INDIANAPOLIS — They’re going to ruin the Super Bowl. That’s their goal, anyway. They want to drag their political baggage to Lucas Oil Stadium and dump it there, making such a mess of Super Bowl XLVI that the rest of us have to shift our focus away from the game and onto the Statehouse four blocks away.
They want to Occupy the Super Bowl, and there’s not a damn thing you or I can do about it.
This is not a political column, at least not in the sense that I’m advocating for either side of the Occupy movement. I’m human, so I have thoughts on the matter, but they’re not relevant here.
This is, in fact, an apolitical column. Or anti-political.

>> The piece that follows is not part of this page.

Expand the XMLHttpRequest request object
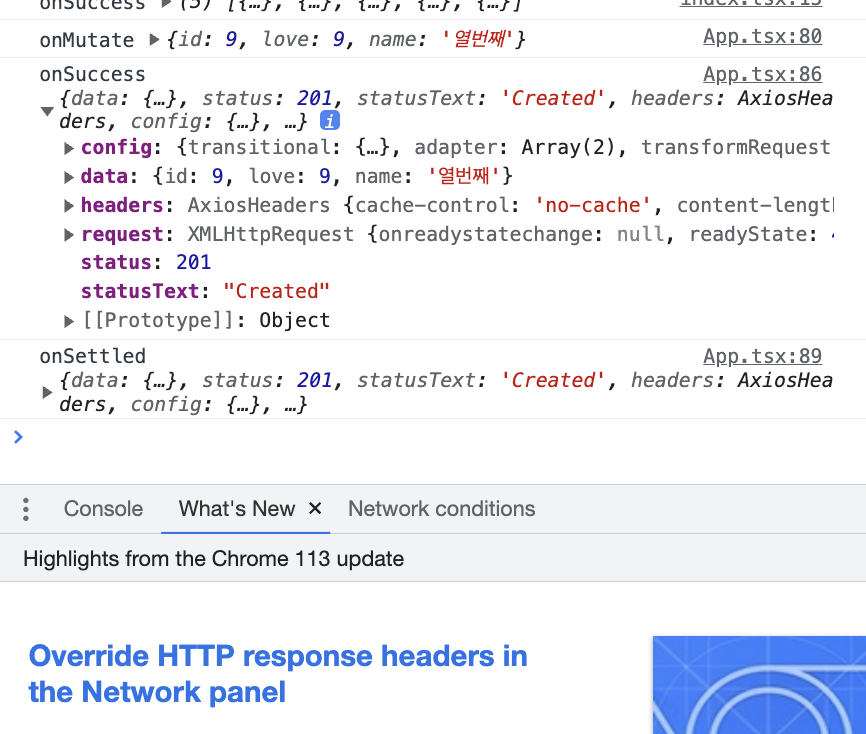Image resolution: width=866 pixels, height=734 pixels. 69,233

Whatever it is, it’s full of resentment that the Occupy movement would use our passion for the Super Bowl against us, infiltrating something we love so we have to focus on something they hate. And what they hate is the “right to work” legislation passed Wednesday by the Indiana senate, legislation that would make Indiana the first state in the Rust Belt to prohibit labor contracts that require workers to pay union dues.
If you’re not into politics, so be it. I’m not here to tell you what “right to work” legislation would mean to Indiana for two reasons: One, I don’t know. Two, I don’t care. Not here. Not this week. Not at the Super Bowl, the single greatest annual event — sports or otherwise — in this country.